Furthermore, Affinda is ISO27001 certified, reflecting our commitment to rigorous, best-in-class information security practices and robust risk management protocols. All our products are designed with privacy, security, and compliance as core principles.
On Premise Deployment
Most customers benefit from Affinda's technology through our hosted solution. However, some may require a locally deployed solution for specific needs. To support these users, we’ve published an Affinda Self-Hosted Deployment Guide
If you’re interested in a local deployment, please contact your Affinda account manager for further details or submit a request via our contact form.
Document Lifecycle
The Affinda API provides customers full control over the lifecycle of their submitted documents.
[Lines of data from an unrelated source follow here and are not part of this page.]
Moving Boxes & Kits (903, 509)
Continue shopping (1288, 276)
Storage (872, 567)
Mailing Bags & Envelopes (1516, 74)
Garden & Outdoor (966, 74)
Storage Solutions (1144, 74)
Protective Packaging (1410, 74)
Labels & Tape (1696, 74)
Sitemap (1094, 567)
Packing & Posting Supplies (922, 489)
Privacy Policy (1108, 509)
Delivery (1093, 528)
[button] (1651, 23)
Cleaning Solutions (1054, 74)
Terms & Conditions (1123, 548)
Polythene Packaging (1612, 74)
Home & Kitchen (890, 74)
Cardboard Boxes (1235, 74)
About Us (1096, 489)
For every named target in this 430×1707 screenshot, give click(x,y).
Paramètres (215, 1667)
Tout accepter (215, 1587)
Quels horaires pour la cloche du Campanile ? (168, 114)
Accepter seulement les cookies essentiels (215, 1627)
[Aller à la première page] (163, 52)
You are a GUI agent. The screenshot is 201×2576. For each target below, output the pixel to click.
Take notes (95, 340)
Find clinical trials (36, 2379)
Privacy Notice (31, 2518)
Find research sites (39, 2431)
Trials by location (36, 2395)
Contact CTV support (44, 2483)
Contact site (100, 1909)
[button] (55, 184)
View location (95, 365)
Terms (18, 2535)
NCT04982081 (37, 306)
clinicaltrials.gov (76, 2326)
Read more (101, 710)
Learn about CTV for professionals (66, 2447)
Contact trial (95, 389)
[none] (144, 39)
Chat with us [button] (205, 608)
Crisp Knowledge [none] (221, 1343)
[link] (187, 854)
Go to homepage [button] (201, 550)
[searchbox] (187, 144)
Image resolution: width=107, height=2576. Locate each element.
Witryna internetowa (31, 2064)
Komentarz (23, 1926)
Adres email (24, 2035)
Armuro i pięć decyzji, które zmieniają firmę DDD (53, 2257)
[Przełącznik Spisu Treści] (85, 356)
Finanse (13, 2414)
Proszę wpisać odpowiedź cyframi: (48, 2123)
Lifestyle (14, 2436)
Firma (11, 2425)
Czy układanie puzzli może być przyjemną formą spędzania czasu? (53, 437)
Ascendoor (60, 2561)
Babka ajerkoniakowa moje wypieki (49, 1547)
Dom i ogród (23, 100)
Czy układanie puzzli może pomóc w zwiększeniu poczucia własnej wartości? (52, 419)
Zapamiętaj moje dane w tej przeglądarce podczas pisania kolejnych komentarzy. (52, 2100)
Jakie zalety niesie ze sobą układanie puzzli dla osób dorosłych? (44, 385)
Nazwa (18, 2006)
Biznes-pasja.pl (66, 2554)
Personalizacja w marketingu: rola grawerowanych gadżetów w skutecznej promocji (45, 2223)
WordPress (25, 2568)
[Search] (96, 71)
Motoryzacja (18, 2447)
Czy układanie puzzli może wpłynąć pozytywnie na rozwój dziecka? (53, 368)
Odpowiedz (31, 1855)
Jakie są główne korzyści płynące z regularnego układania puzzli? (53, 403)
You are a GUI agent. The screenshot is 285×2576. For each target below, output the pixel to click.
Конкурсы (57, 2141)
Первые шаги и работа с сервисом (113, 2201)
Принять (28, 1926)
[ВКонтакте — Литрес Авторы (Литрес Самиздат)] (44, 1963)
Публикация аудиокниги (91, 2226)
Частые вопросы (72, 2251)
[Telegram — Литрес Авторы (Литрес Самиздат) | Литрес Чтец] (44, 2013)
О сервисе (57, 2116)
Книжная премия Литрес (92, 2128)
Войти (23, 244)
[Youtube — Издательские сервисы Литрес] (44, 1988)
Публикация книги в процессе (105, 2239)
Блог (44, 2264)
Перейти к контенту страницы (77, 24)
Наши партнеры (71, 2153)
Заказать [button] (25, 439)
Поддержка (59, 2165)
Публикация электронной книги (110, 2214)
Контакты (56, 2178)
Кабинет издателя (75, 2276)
Lifecycle options can be set per document and include:
Deletion
When a document is deleted, the document and all associated files are immediately removed from our servers. All access to the document will be lost. Document metadata, which may include file names but does not include the file content, may remain in Affinda’s database or backups of Affinda’s database for some time.
Expiration
A typical scenario when incorporating the API into a web app is to enable a customer’s end users to perform document parses on demand. In such cases, it is not necessary or desirable to store the result indefinitely. To facilitate this, the API allows a customer to specify an expiry time when they submit the document. When a document has an expiration set, it will be deleted automatically at the expiration date.
Offboarding
- User Offboarding: When a user is removed from an organisation, they are automatically offboarded and will no longer have access to any data within the organisation
- Delete Organisation: An organization can be deleted either via API or through the Affinda app by navigating to: Organization > Settings > "Delete [Organization Name]".